Theomin woke with a sudden jerk. It was morning in Esteldin. The horrible dream shook Theomin so violently that it took him a while before he remembered his friends were either gone or injured. He stood from his sleeping mat on the ground and felt the sudden pain in his chest and then the horrible pain in his head. The sleep did him good though, much like that healer said. He took a couple of steps and stumbled slightly. He was groggy and felt heavier as if the weight of all the sky above him weighed down on him. A few steps took him to Ferrif, the task master of the compound.
“I see you are well rested, Theomin,” he said.
“Thank you,” Theomin said. “Have you seen Magla?”
Ferrif sighed and cocked his head to the side, “So distraught was he that so many of his friends were gone that he set out to find Teryndir. So terrible what he did. It pains me that I ever called him friend.”
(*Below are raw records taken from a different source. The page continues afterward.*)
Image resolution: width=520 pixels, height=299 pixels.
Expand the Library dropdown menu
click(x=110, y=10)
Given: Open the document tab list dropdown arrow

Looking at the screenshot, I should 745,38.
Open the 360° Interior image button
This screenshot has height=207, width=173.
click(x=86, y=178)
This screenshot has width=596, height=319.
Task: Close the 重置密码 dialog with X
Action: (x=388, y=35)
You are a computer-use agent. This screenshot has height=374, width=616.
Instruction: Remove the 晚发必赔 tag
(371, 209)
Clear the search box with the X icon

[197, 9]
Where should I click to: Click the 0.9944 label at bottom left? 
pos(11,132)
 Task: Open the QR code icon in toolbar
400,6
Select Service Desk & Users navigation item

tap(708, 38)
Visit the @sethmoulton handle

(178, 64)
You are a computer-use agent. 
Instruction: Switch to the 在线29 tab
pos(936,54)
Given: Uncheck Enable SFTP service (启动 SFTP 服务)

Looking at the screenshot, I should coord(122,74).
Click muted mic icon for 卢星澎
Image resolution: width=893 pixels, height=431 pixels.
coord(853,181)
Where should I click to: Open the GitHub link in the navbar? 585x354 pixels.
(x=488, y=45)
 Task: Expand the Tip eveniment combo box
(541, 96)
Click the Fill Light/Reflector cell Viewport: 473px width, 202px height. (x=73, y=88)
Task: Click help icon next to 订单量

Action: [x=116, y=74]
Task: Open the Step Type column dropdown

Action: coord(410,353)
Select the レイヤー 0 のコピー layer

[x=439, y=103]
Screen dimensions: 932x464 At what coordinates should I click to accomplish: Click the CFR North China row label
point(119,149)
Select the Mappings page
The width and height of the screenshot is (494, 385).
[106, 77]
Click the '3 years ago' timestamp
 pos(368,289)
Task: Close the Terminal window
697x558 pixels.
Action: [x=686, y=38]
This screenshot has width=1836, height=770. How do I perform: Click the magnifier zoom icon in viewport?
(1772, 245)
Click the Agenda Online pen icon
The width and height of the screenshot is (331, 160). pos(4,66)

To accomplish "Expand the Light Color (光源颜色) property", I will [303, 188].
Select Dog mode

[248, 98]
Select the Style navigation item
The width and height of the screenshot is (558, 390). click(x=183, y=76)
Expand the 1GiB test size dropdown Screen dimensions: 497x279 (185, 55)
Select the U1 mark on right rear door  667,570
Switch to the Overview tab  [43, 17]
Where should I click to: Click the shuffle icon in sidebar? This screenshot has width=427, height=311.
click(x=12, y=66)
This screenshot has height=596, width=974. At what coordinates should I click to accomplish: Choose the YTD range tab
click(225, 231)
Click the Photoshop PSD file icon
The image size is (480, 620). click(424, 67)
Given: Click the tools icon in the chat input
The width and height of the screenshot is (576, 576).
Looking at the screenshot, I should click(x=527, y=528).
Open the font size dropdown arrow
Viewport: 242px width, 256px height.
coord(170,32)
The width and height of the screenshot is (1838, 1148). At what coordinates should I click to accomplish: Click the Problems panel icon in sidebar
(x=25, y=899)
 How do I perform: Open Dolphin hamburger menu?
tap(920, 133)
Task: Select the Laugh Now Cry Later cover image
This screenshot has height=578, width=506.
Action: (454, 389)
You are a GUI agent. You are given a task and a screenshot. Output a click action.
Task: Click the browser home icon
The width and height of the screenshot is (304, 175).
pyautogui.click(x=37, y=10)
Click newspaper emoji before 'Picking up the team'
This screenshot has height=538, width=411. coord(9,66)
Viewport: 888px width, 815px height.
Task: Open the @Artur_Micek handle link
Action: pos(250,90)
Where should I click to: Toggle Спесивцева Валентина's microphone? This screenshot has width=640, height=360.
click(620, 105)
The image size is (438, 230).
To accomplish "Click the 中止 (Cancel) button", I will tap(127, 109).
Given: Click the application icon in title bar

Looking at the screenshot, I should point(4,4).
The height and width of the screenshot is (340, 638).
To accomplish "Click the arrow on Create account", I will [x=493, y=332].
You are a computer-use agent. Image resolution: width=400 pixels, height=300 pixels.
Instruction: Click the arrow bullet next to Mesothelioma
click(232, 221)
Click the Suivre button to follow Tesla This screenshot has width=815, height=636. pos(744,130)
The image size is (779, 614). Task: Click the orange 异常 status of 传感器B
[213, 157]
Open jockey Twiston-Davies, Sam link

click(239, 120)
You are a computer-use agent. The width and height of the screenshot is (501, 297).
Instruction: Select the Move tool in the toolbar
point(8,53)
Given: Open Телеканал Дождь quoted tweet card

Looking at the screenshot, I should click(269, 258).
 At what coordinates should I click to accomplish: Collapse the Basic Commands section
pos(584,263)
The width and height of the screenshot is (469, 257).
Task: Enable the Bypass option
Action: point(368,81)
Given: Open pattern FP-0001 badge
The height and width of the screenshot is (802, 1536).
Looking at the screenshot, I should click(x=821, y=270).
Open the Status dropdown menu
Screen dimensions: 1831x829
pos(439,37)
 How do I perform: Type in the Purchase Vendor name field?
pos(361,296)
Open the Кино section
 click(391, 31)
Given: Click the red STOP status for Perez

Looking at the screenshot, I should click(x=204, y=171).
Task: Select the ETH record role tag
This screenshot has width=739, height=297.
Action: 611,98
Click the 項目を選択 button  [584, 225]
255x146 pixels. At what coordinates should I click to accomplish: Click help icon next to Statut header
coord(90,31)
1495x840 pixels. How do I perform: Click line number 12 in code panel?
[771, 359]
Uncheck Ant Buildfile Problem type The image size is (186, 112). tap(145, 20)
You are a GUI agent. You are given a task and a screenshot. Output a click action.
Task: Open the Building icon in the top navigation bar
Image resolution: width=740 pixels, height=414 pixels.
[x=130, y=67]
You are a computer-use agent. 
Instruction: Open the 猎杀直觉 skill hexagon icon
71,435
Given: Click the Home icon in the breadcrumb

“We should not have brought him with us,” Theomin said regretfully. “So much grief he has caused us and then he did this. Injured were two good members of our group. I know not what happened to Helesdir but I am all too sure he has parished in that valley. Eleswith,” he paused as he held back a momentary sob, “Eleswith was the closest person I had to a friend here. It is difficult to hold on to hope that she and even Helesdir are anything but dead now.”
Ferrif shook his head in disgust at his former friend. “A few of the rangers saw Teryndir leave but only one saw him leave with a man all in black,” Ferrif told Theomin. “Magla spoke to a few of the rangers who saw him leave from the western gate, but I do not believe Magla spoke to the one whom saw him with that companion.”
“Where is Estonethiel?” Theomin asked.
“She is trying to tend to Sergee. A fistey one she is, not wanting aid, trying to cure him of his wounds. She has gone out to Nan Amlug East and coming back with weeds and herbs. I thought she couldn’t see.”
For only a second, Theomin gave a slight chuckle. “She cannot. A parculiar one she is. Being blinded would have ended me. She seems renewed by this turn of events.”
“That she is,” Ferrif said.
“Who is the one who saw Teryndir leave with that man in black?” Theomin then asked.
“Holger Tanner is his name. He’s lost his pouch a while back and some passerby found it for him. He’s origionally from Bree and wants to return but found the outside of the compound a little too unpleasant to leave. So he stays here until all is okay, if it ever will be. He usually in the forecourt asking passerbys if it is safe to go out. Their usual answer is ‘No,’ before they run off and do other things. He is no ranger so he will not look like one of us. He wears a commoner’s outfit with steel blue arms and pants.”
“Bree, aye?” Theomin said. Pain from that town still echoed through his body just hearing the name of that village. He just hoped the man from Bree did not know of Theomin. “Thank you,” Theomin said with a tinge of reluctance. “I will talk with this Holger and get the whole story. I am sorry my friend went off in such a hurry.”
“As am I. If you find Teryndir, explain to him my disappointment in him. I refuse to call myself a brother with such a coward and a liar.”
The tone which Ferrif spoke was full of anger. It was the sort of feeling that was coursing through Theomin’s veins, though he wanted to be more like Magla and not show it. Ferrif gave Theomin a nod as he turned toward the crafters courtyard and Theomin made his way to the Forecourt of Esteldin to look for Holger.
Sure enough, a man was sitting by the enterence of the compound, seemingly waiting for someone. He most certainly did not belong in the ranger compound. Not an ounce of bravery he had with almost a look of fear and anxiety. His cloth looked poor as it was just a simple shirt with dirty trousers with muddy shoes. His hair was scruffy and his goatee unkempt, accompanied by an unshaven face of wiskers.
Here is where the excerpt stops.